How Frank Zappa’s 10 favourite records defined his unique view of mainstream music

Frank Zappa was a phenomenon completely out of the ordinary. Like a firework display for people who hate loud bangs, he became the outsider’s star, the most mainstream maestro of the non-commercial world.

This paradoxical status was no mistake, but very much a product of his own particular aim. After a stint working in advertising before he made the move to The Mothers of Invention, Zappa came to the conclusion that music, in the pop culture age, was 50% about image. Since then, that figure may well have somewhat inflated. But as he went into bat against The Beatles, it was 50% that he had firmly in mind.

While Zappa might not have favoured this new marketing frontier of music, he wasn’t prepared to be overlooked because of it. He wanted to explore his passion for neo-classical experimentalism, but he also wanted to impact culture in a sizable way as he went about it. His goal, therefore, was simple: be weird, but make sure the masses notice.

So, he kept his mind open to any in music. He looked to learn from the groups he felt, by his own admission, he was worlds apart from in every way. As his PA, Pauline Butcher, would later say, “He worked out he wasn’t a pretty boy like The Beatles and the Rolling Stones.”

He didn’t play their kind of music, he didn’t even like it, and if he was going to get himself heard, he was going to have to do something radically different,” she explained. “He went out of his way to have outrageous photographs taken: the one on the toilet, the one with his pigtails sticking out like a spaniel, dressing up in women’s clothes. All these things were calculated because he had to get himself attention.“

“He [Zappa] went out of his way to have outrageous photographs taken: the one on the toilet, the one with his pigtails sticking out like a spaniel, dressing up in women’s clothes. All these things were calculated because he had to get himself attention.“

Pauline Butcher, Frank Zappa’s PA

In many ways, he marketed himself as the inverse of the same coin as the British Invasion bands. He was, in his own contrasting manner, equally fun, outrageous and angling towards the iconic. Thusly, he also grew to respect them. This is evidenced by the fact that, contrary to Butcher’s claim, when he picked his ten favourite records for UK magazine Let it Rock, Between the Buttons by The Rolling Stones and Abbey Road by The Beatles, both featured among his choices.

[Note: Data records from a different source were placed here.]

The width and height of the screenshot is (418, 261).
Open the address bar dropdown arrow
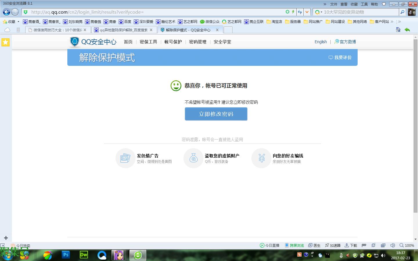307,12
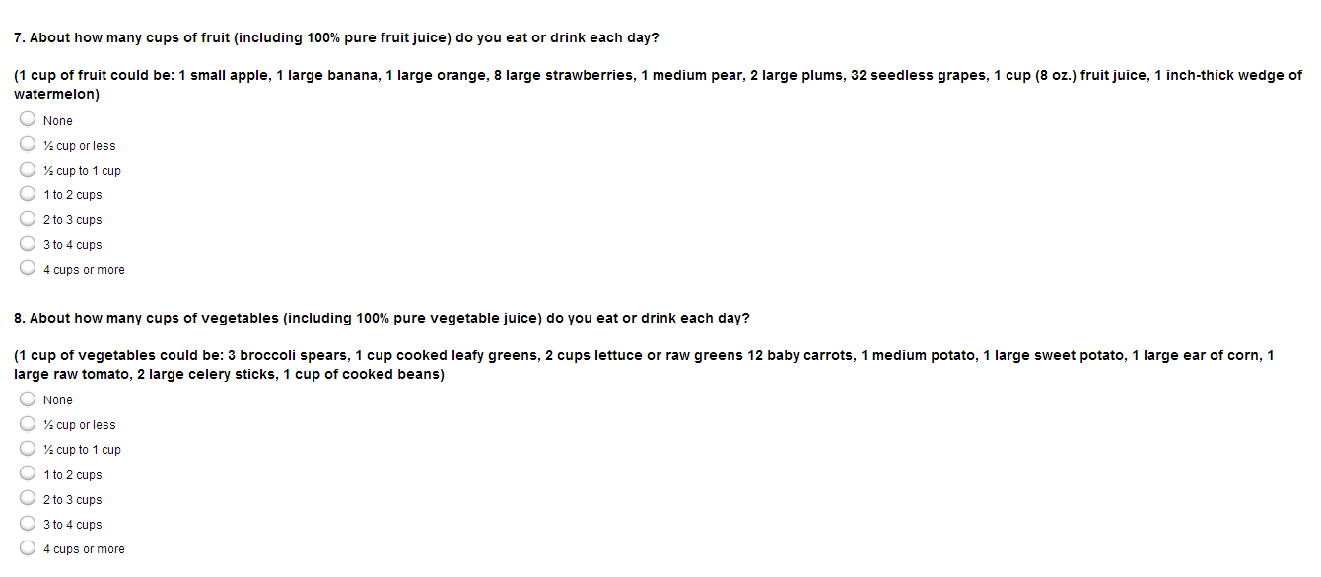The width and height of the screenshot is (1321, 577).
Task: Click the 'None' vegetables label text
Action: (58, 400)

He admired the guts, production, marketing and innovation, even if he wasn’t on board with the bands in the main. This seems to typify Zappa’s approach. A hero worshipper, he was not. But equally, he wasn’t a stubborn contrarian stuck in his ways. For instance, he admired ‘Like a Rolling Stone’ so much he was ready to quit music if its message had seeded firmly within counterculture before his career had even begun. But he did paw to Bob Dylan’s music eternally thereafter, happily criticising Blonde on Blonde.

Then we got Blonde on Blonde,” Zappa stated, “And it started to sound like cowboy music. You know what I think of cowboy music.” And for those who perhaps don’t know, the fellow who was raised on modern experimentalists like Béla Bartók loathed country music pretty much more than any other. He found it to be traditionalist, dated and a million miles from the sort of anarchic freedom he was after.

Seemingly, he found that anarchic freedom even within the mainstream with the likes of ‘Supernaut’ by Black Sabbath, another of his favourite albums, despite the fact it is actually a single. Unperturbed by the detail, it ticked the necessary need for ‘difference’ in Zappa’s eyes, commenting, “I like it because I think it’s prototypical of a certain musical style, and I think it’s well done. Also, I happen to like the guitar lick that’s being played in the background.“

Therein lies the lore of Zappa’s musical outlook. The likes of Krzysztof Penderecki adapting Aldous Huxley novels into the opera The Devils of Loudon are to be expected in his list, you can pick up on those sounds and themes readily in his own output, but it is these experimental flourishes of great technicality sitting alongside the likes of After The Gold Rush, that simply found a way to sweetly appeal to the masses, that define Zappa as a musician and a man.